2) De Aristóteles - textos escritos mais ou menos 500 anos antes de sua época -, Plutarco vai para Homero - mais ou menos 400 anos antes de Aristóteles, o que gera um arco de quase mil anos entre a Ilíada e a Vida de Teseu - e nesse curto-circuito tenta juntar os pedaços de Teseu, figura mítica. Já na frase seguinte, Plutarco salta para outro tema - embora ligado diretamente ao exercício do poder: a cunhagem de moedas; Plutarco afirma que Teseu foi responsável pela cunhagem de moedas com a efígie de um boi, ato para o qual oferece três explicações: 1) recordação do touro de Maratona; 2) recordação do comandante do exército de Minos; 3) incentivar os cidadãos à prática da agricultura. 

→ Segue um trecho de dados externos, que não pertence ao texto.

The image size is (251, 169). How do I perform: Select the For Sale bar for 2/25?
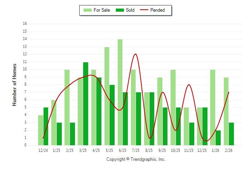(x=67, y=107)
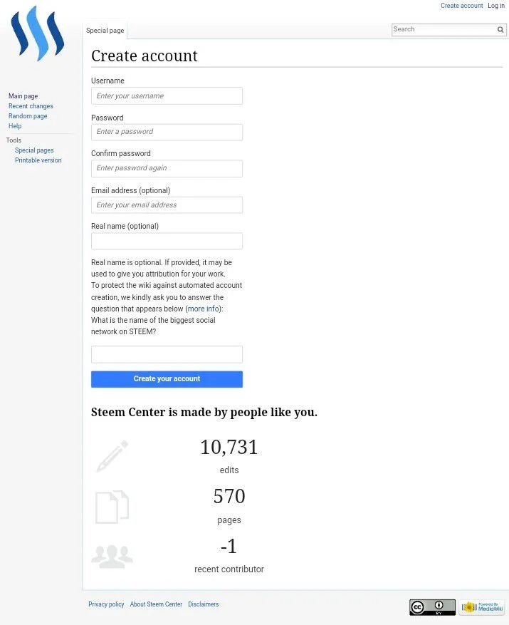The height and width of the screenshot is (625, 509).
Task: Click the Creative Commons license badge
Action: click(x=432, y=607)
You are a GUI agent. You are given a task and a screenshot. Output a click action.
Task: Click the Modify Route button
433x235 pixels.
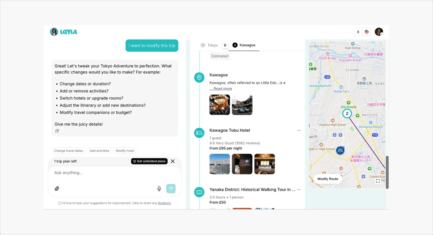(328, 179)
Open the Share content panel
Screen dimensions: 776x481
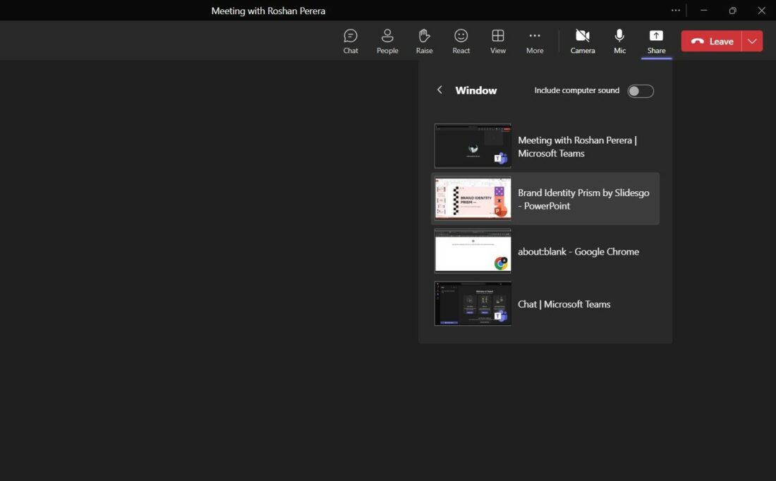click(x=656, y=40)
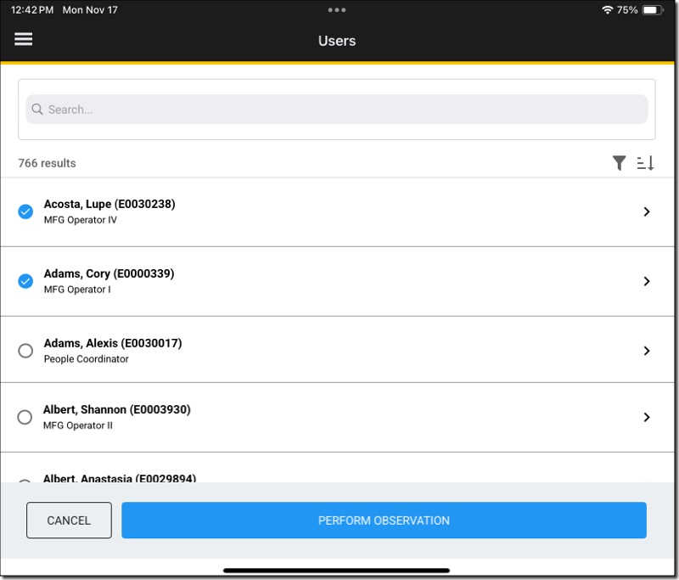Expand Acosta, Lupe details chevron
The image size is (679, 580).
646,211
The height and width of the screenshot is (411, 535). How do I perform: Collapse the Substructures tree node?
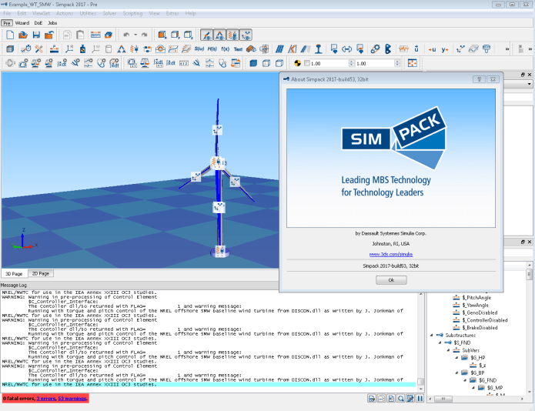pyautogui.click(x=431, y=335)
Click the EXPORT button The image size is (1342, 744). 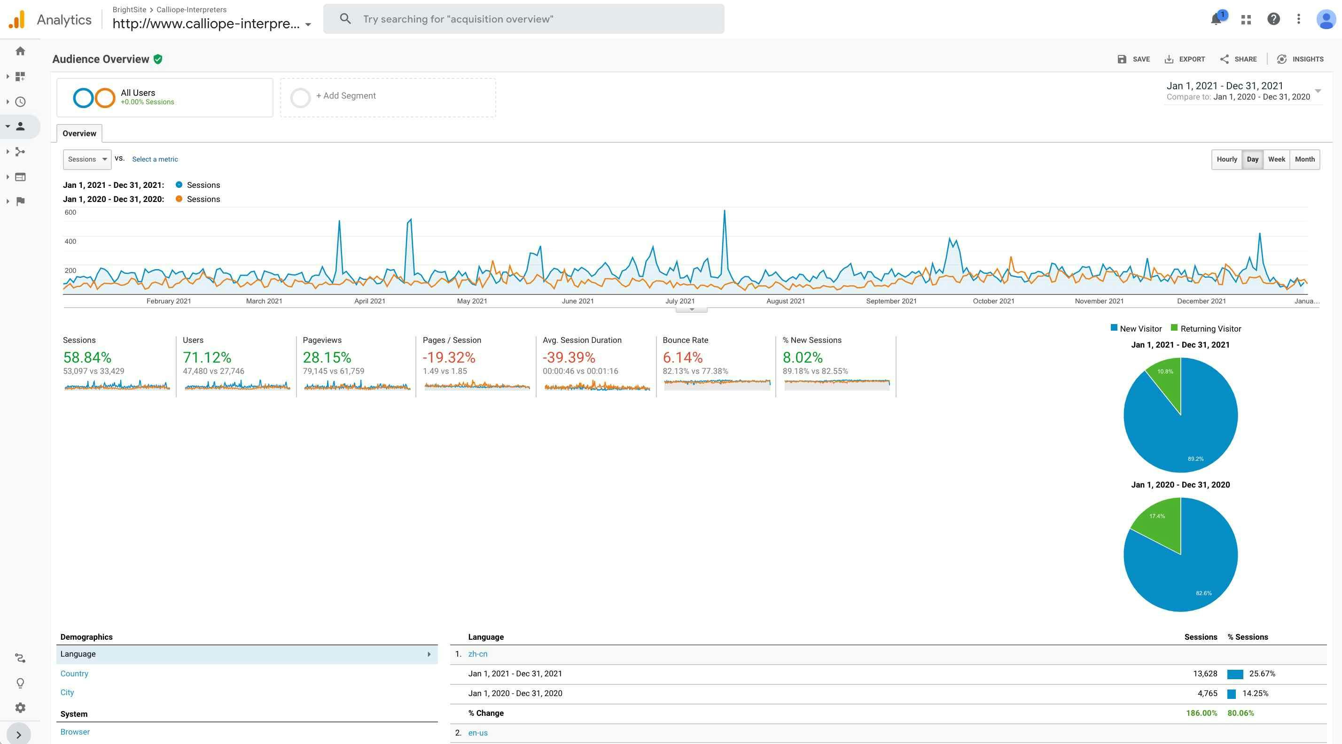[x=1185, y=59]
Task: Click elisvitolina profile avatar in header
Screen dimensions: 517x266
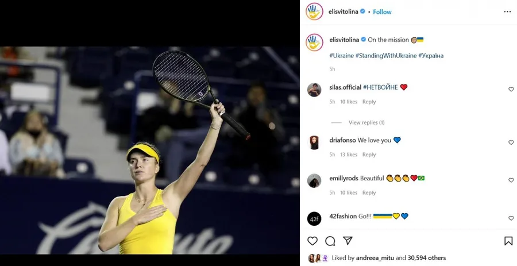Action: tap(314, 11)
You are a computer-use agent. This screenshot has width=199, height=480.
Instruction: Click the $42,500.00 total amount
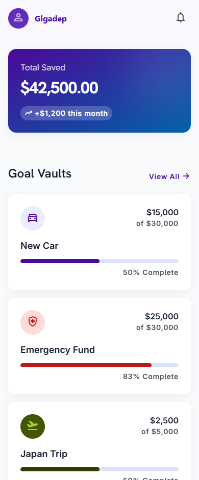(x=59, y=88)
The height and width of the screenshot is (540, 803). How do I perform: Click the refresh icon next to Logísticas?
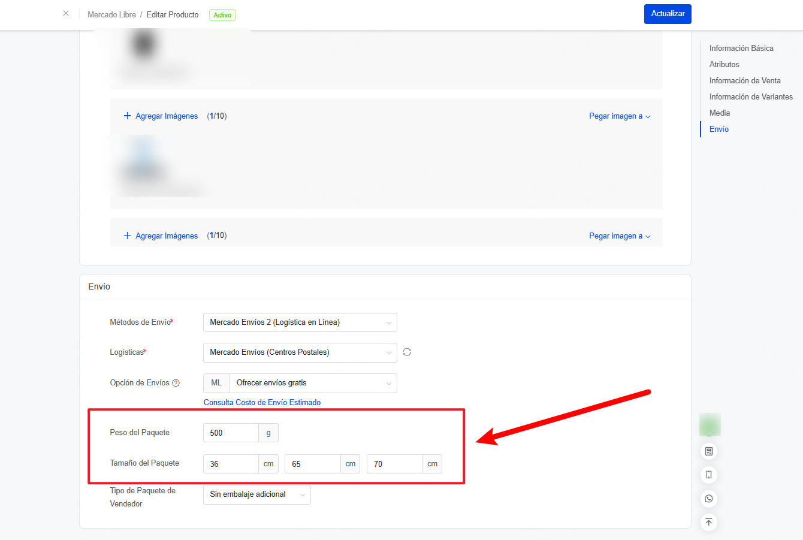click(407, 352)
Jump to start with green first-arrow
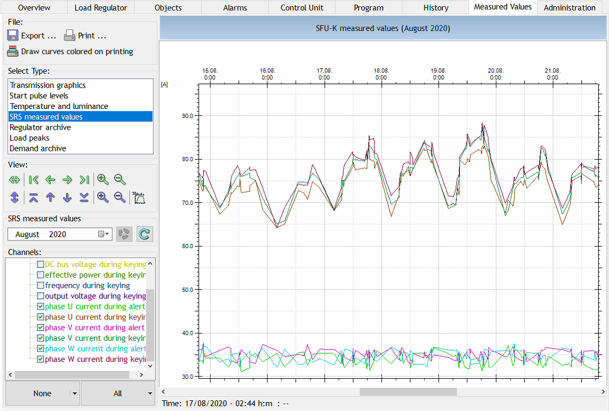 click(33, 180)
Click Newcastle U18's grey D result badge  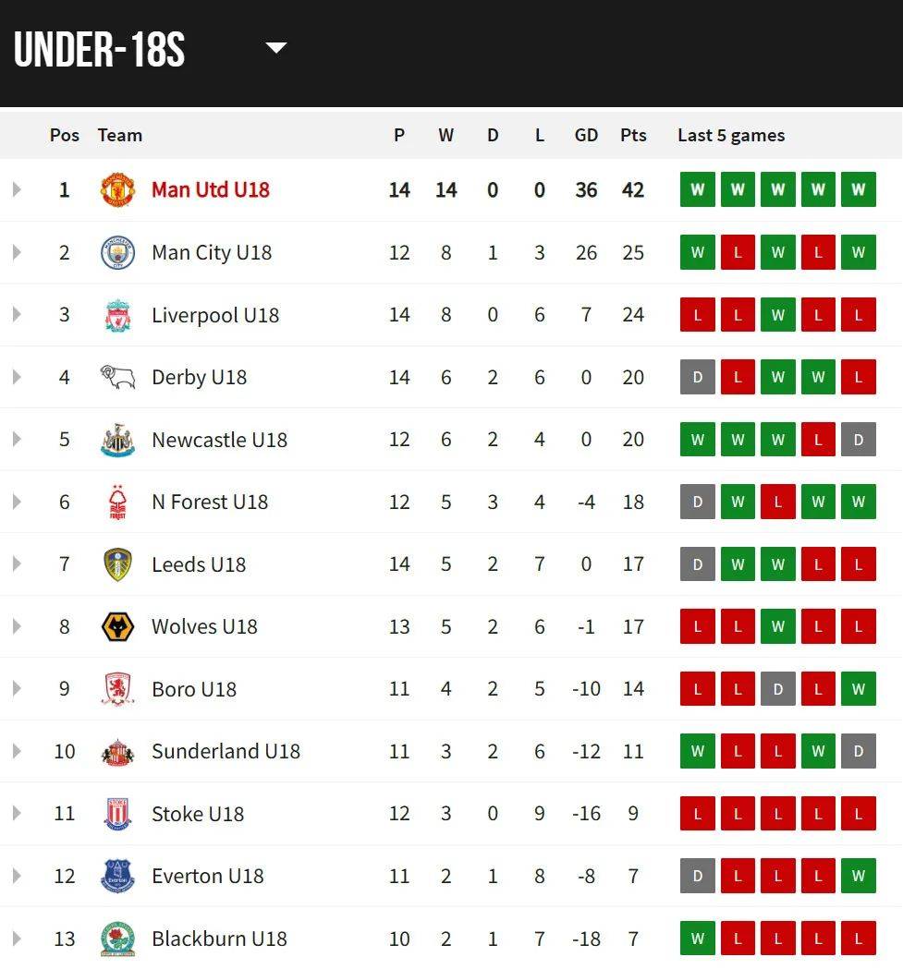click(x=859, y=440)
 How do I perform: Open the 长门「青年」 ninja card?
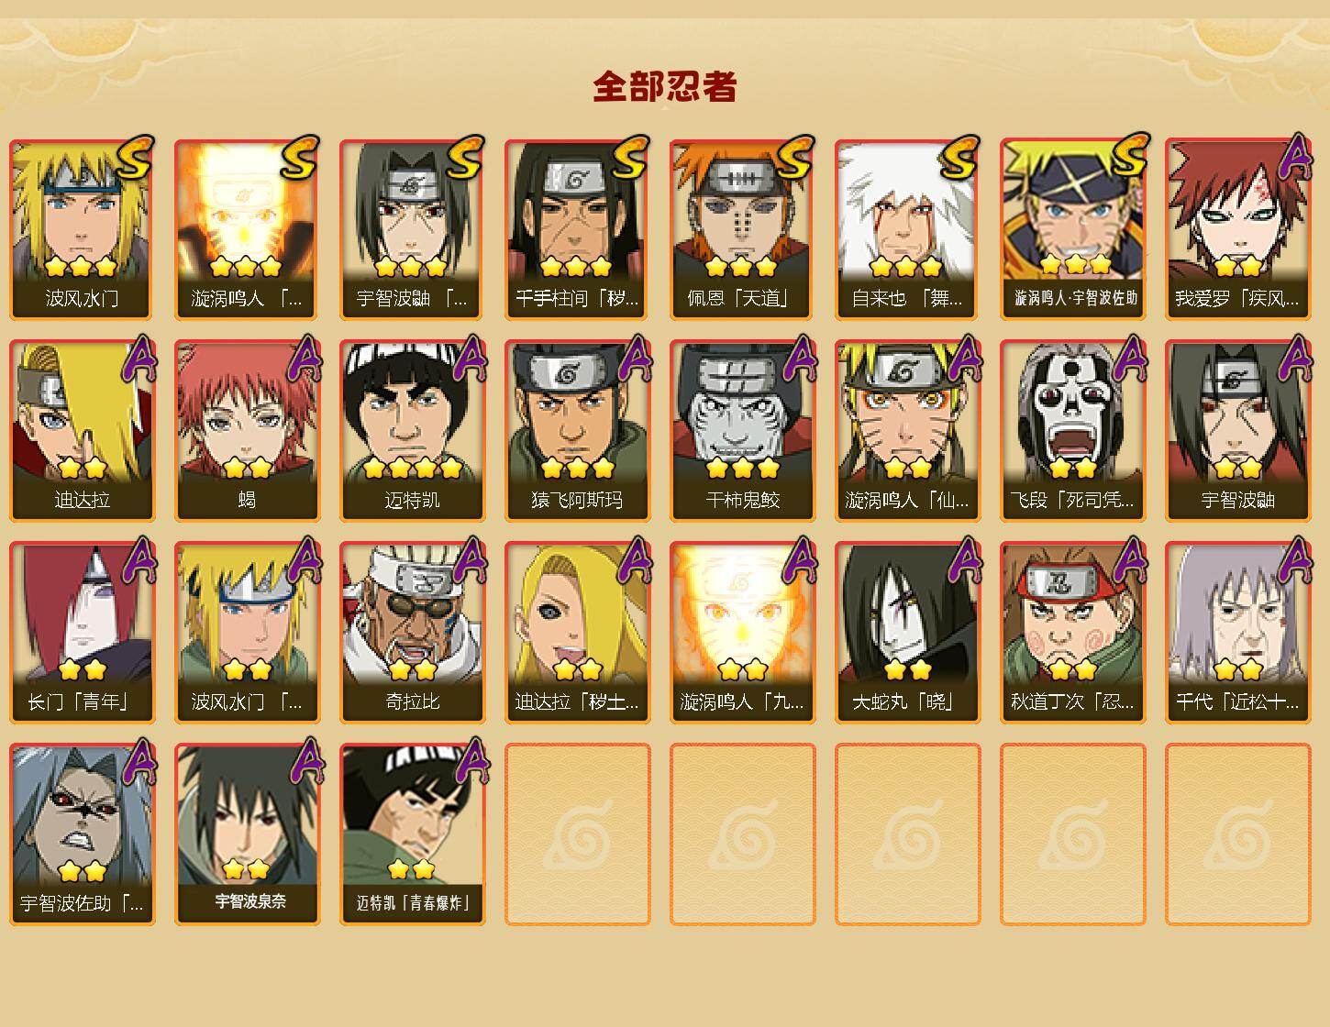[x=82, y=633]
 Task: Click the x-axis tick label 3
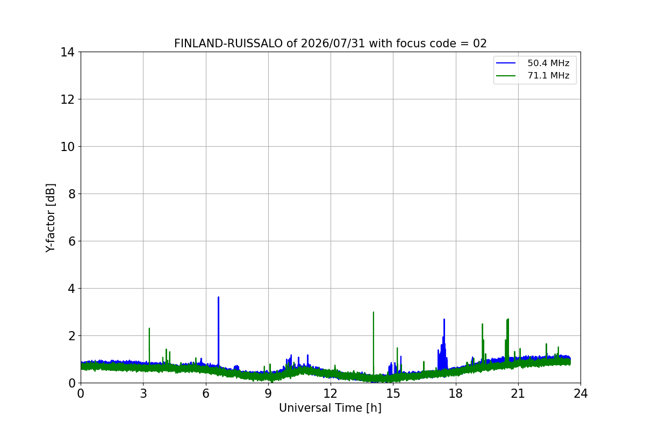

3) A questão principal a ser levantada é que Plutarco está sempre mobilizando modos de ler os textos do presente e do passado; sua leitura dos textos é sempre exposta em sua própria escrita e, nisso, ele é instigante e contemporâneo (mais uma vez, aí está o principal elo de ligação de Plutarco com Montaigne: "não consigo me livrar dele", é o que diz o segundo sobre o primeiro, em vários de seus ensaios; "sua voz está de tal forma entranhada em minha cabeça, em meu pensamento, em meu estilo, que é impossível dizer onde começa um e termina outro" - o nome de Plutarco aparece 89 vezes ao longo dos Ensaios)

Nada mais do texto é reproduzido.